Go to the line containing "Widerrufsrecht (703, 1838)" and return it and each line after it exactly, through the end of the data below, and nothing more.

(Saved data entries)

────────────────────

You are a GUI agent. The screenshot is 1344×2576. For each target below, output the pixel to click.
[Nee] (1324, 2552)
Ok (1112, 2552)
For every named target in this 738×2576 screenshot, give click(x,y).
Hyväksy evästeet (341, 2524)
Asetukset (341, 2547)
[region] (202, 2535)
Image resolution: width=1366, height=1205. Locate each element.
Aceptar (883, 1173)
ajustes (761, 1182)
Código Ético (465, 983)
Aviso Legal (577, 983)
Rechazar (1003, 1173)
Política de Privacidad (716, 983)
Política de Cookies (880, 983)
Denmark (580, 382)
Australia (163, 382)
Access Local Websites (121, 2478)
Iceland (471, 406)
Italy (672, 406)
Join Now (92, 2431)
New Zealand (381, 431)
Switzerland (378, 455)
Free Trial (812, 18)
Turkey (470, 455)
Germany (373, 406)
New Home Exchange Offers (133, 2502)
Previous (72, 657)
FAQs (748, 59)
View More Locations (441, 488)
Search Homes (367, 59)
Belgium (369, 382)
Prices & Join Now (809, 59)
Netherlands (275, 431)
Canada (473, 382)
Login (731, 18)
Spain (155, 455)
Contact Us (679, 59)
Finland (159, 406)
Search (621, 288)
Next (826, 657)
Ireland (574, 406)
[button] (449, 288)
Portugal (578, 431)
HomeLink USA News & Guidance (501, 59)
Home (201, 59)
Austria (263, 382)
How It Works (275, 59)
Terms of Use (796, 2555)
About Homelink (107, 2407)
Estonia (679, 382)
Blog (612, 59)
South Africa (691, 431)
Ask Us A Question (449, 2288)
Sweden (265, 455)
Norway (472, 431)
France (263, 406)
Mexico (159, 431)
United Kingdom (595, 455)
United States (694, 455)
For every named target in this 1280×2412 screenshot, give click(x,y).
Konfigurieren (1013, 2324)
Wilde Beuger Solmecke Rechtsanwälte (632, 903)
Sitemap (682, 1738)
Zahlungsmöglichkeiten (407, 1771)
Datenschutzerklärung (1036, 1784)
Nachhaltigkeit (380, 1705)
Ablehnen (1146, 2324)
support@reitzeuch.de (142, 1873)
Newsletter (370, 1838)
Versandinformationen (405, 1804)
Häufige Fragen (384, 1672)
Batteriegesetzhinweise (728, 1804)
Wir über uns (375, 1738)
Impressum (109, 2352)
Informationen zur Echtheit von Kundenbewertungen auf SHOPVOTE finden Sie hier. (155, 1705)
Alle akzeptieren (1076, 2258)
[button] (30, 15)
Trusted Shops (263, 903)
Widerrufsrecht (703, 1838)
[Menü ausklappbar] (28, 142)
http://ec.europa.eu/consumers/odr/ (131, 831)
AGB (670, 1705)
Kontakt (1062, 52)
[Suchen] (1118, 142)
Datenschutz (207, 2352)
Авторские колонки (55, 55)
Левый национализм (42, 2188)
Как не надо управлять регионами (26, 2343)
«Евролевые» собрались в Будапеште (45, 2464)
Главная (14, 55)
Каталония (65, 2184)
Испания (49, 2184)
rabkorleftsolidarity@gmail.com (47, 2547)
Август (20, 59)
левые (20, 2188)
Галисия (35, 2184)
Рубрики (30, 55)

────────────────────

**EXERCISE SOLUTION:**
Widerrufsrecht (703, 1838)
[Menü ausklappbar] (28, 142)
http://ec.europa.eu/consumers/odr/ (131, 831)
AGB (670, 1705)
Kontakt (1062, 52)
[Suchen] (1118, 142)
Datenschutz (207, 2352)
Авторские колонки (55, 55)
Левый национализм (42, 2188)
Как не надо управлять регионами (26, 2343)
«Евролевые» собрались в Будапеште (45, 2464)
Главная (14, 55)
Каталония (65, 2184)
Испания (49, 2184)
rabkorleftsolidarity@gmail.com (47, 2547)
Август (20, 59)
левые (20, 2188)
Галисия (35, 2184)
Рубрики (30, 55)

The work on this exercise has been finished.